Shares of DSW (DBI 9.49%) surged 20% to a multiyear high on Aug. 28 after the footwear and athletic apparel retailer's second quarter numbers crushed analyst estimates. DSW's revenue rose 16% year over year to $795.3 million, topping expectations by $105.9 million. Comparable store sales grew 9.7% -- its strongest growth rate in seven years -- thanks to higher store traffic, customer engagement, and total transactions.

DSW's non-GAAP net income surged 66% to $50.9 million, or $0.63 per share, which cleared estimates by $0.17. But on a GAAP basis, which includes one-time charges from the consolidation of its Canadian business, DSW reported a net loss of $38.4 million, or $0.48 per share, compared to a net profit of $28.7 million, or $0.36 per share, in the prior-year quarter.

A woman goes shopping for shoes.

Image source: Getty Images.

For the full year, DSW now expects revenue to rise 6%-9% and non-GAAP EPS to grow 5%-15%. Analysts had anticipated flat revenue and 6% EPS growth. DSW's growth rate looks solid, but is the stock still worth buying after its 70% rally over the past 12 months?

How DSW turned it all around

DSW struggled in recent years due to the saturation of the footwear market, competition from e-commerce giants, the bankruptcies of big footwear retailers, and footwear brands expanding their direct-to-consumer websites, apps, and brick-and-mortar stores.

However, DSW has started renovating its stores, expanding its selection of shoes, and even adding shoe repair, manicure, and pedicure services at some test stores. It has aggressively expanded its loyalty program, which now has over 25 million members. It's also investing heavily in acquiring new talent, boosting its marketing efforts, and keeping its inventory -- which was up 13% year over year to $597 million as of the end of last quarter -- under control.

DSW has also streamlined its business by abandoning faltering businesses like its e-commerce subsidiary EBuys and the shoe departments it operated within discount retailer Gordmans' stores. As part of that ongoing effort, DSW is sorting out its messy acquisition of the Canadian shoe retailer Town Shoes.

Two women shop for shoes.

Image source: Getty Images.

Town Shoes generates most of its revenue from its Shoe Company and Shoe Warehouse banners, but its namesake chain has been racking up almost $10 million in annual operating losses. DSW recently decided to shutter its mall-based Town Shoes stores by the end of fiscal 2018 due to this weak performance.
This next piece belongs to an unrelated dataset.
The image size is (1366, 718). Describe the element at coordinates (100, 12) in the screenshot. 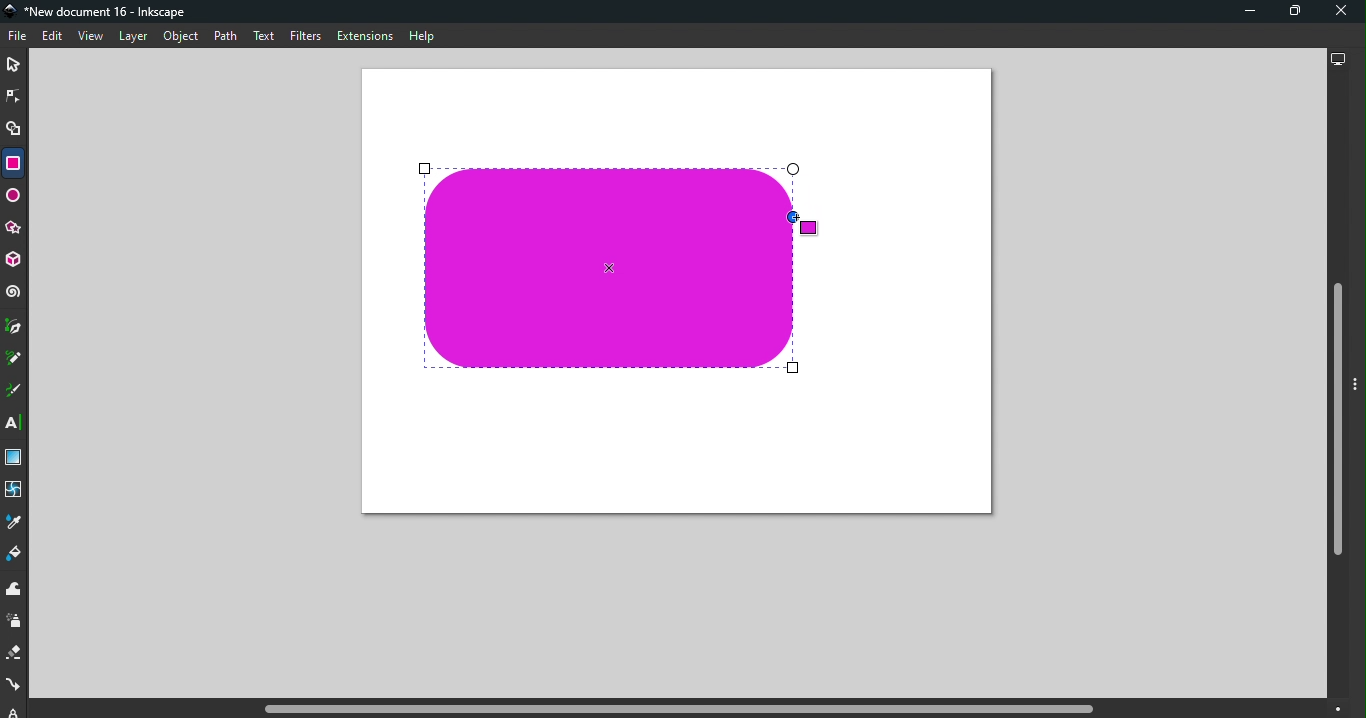

I see `Document name` at that location.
Restructuring expenses, impairment charges, and other one-time costs caused DSW to report a big GAAP loss last quarter. However, the company expects the consolidation of its Canadian business -- which also includes DSW Canada -- to have a "slightly accretive impact" on its full-year non-GAAP earnings.

How fast is DSW growing?

DSW's comp sales growth has clearly improved over the past few quarters, thanks to waning industry headwinds, the company's ongoing turnaround efforts, and a lack of major natural disasters (like the hurricanes that reduced its third quarter sales last year).

Metric

Q3 2017

Q4 2017

Q1 2018

Q2 2018

Comps

(0.4%)

1.3%

2.9%

9.7%

Total revenue

1.7%

6.7%

2.2%

16.4%

Year-over-year growth. Source: DSW quarterly earnings.

However, DSW's decision to acquire and abandon various businesses over the past year distorts its revenue growth figures. DSW's comp sales growth of 9.7% during the second quarter -- which excludes the impact of acquisitions, store openings, and store closings -- is a better gauge of its overall growth.

That figure comfortably outpaces the growth of industry peers like Foot Locker (FL 3.15%), which posted just 5% sales growth and 0.5% comp sales growth last quarter.

Margins, valuation, and the dividend

DSW's gross margin expanded from 29.2% in the prior-year quarter to 32.1% last quarter, supported by lower clearance markdowns, favorable sourcing costs, and occupancy leverage at its DSW stores. However, the company's operating margin fell from 6.9% to 3.1% due to one-time expenses related to its ongoing turnaround and streamlining efforts.

The midpoint of DSW's full-year EPS forecast calls for 10.1% growth, which is slightly higher than the 9.5% growth analysts expect at Foot Locker. Yet DSW stock trades at about 20 times projected 2018 earnings, while Foot Locker trades at just 11 times this year's earnings. Looking further ahead, DSW trades at 18 times next year's earnings, while Foot Locker has a forward P/E of 10.

DSW's valuation looks a bit high, but its hefty forward dividend yield of 3.1% -- which tops Foot Locker's 2.8% yield -- could set a floor under the stock.

Should you buy DSW?

DSW's turnaround indicates that footwear retailers won't be annihilated by e-commerce challengers or first-party direct-to-consumer channels anytime soon. DSW stock isn't cheap at these levels, but I think the company's accelerating sales growth and big dividend could lift the stock to fresh highs.